WORK REQUEST: Copy each of the following items word for word, keeping every line as it appears.

DATA FOR THIS EXERCISE:
::::::
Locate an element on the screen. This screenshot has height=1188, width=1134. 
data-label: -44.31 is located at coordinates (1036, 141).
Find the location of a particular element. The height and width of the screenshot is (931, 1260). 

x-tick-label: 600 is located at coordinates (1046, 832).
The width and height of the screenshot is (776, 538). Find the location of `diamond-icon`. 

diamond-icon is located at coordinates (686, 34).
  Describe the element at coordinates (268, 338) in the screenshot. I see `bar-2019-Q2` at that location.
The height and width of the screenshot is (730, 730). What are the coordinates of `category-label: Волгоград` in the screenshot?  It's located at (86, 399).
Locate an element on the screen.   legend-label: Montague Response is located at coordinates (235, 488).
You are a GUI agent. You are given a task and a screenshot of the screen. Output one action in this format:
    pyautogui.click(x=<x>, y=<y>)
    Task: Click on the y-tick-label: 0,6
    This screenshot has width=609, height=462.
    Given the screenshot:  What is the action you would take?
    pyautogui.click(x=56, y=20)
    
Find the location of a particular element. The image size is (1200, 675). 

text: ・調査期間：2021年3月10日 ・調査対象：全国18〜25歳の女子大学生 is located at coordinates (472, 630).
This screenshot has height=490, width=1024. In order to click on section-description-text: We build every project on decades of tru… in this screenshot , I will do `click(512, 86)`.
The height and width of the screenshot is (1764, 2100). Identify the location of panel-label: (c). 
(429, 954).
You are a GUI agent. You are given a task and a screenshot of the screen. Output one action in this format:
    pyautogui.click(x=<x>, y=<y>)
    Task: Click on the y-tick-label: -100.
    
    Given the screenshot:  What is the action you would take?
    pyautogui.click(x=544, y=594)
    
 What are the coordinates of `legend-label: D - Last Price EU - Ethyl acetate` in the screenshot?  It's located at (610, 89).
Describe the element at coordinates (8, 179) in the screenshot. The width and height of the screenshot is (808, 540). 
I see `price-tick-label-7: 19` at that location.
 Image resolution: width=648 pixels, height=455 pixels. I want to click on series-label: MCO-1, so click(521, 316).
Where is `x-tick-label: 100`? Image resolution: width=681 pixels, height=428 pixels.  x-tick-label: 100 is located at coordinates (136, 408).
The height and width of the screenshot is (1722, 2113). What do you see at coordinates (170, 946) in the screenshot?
::::::
SOLVED EXERCISE:
Locate an element on the screen. This screenshot has height=1188, width=1134. 
data-label: -44.31 is located at coordinates (1036, 141).
Find the location of a particular element. The height and width of the screenshot is (931, 1260). 

x-tick-label: 600 is located at coordinates (1046, 832).
The width and height of the screenshot is (776, 538). Find the location of `diamond-icon`. 

diamond-icon is located at coordinates (686, 34).
  Describe the element at coordinates (268, 338) in the screenshot. I see `bar-2019-Q2` at that location.
The height and width of the screenshot is (730, 730). What are the coordinates of `category-label: Волгоград` in the screenshot?  It's located at (86, 399).
Locate an element on the screen.   legend-label: Montague Response is located at coordinates (235, 488).
You are a GUI agent. You are given a task and a screenshot of the screen. Output one action in this format:
    pyautogui.click(x=<x>, y=<y>)
    Task: Click on the y-tick-label: 0,6
    This screenshot has width=609, height=462.
    Given the screenshot:  What is the action you would take?
    pyautogui.click(x=56, y=20)
    
Find the location of a particular element. The image size is (1200, 675). 

text: ・調査期間：2021年3月10日 ・調査対象：全国18〜25歳の女子大学生 is located at coordinates (472, 630).
This screenshot has height=490, width=1024. In order to click on section-description-text: We build every project on decades of tru… in this screenshot , I will do `click(512, 86)`.
The height and width of the screenshot is (1764, 2100). Identify the location of panel-label: (c). 
(429, 954).
You are a GUI agent. You are given a task and a screenshot of the screen. Output one action in this format:
    pyautogui.click(x=<x>, y=<y>)
    Task: Click on the y-tick-label: -100.
    
    Given the screenshot:  What is the action you would take?
    pyautogui.click(x=544, y=594)
    
 What are the coordinates of `legend-label: D - Last Price EU - Ethyl acetate` in the screenshot?  It's located at (610, 89).
Describe the element at coordinates (8, 179) in the screenshot. The width and height of the screenshot is (808, 540). 
I see `price-tick-label-7: 19` at that location.
 Image resolution: width=648 pixels, height=455 pixels. I want to click on series-label: MCO-1, so click(521, 316).
Where is `x-tick-label: 100`? Image resolution: width=681 pixels, height=428 pixels.  x-tick-label: 100 is located at coordinates (136, 408).
The height and width of the screenshot is (1722, 2113). What do you see at coordinates (170, 946) in the screenshot?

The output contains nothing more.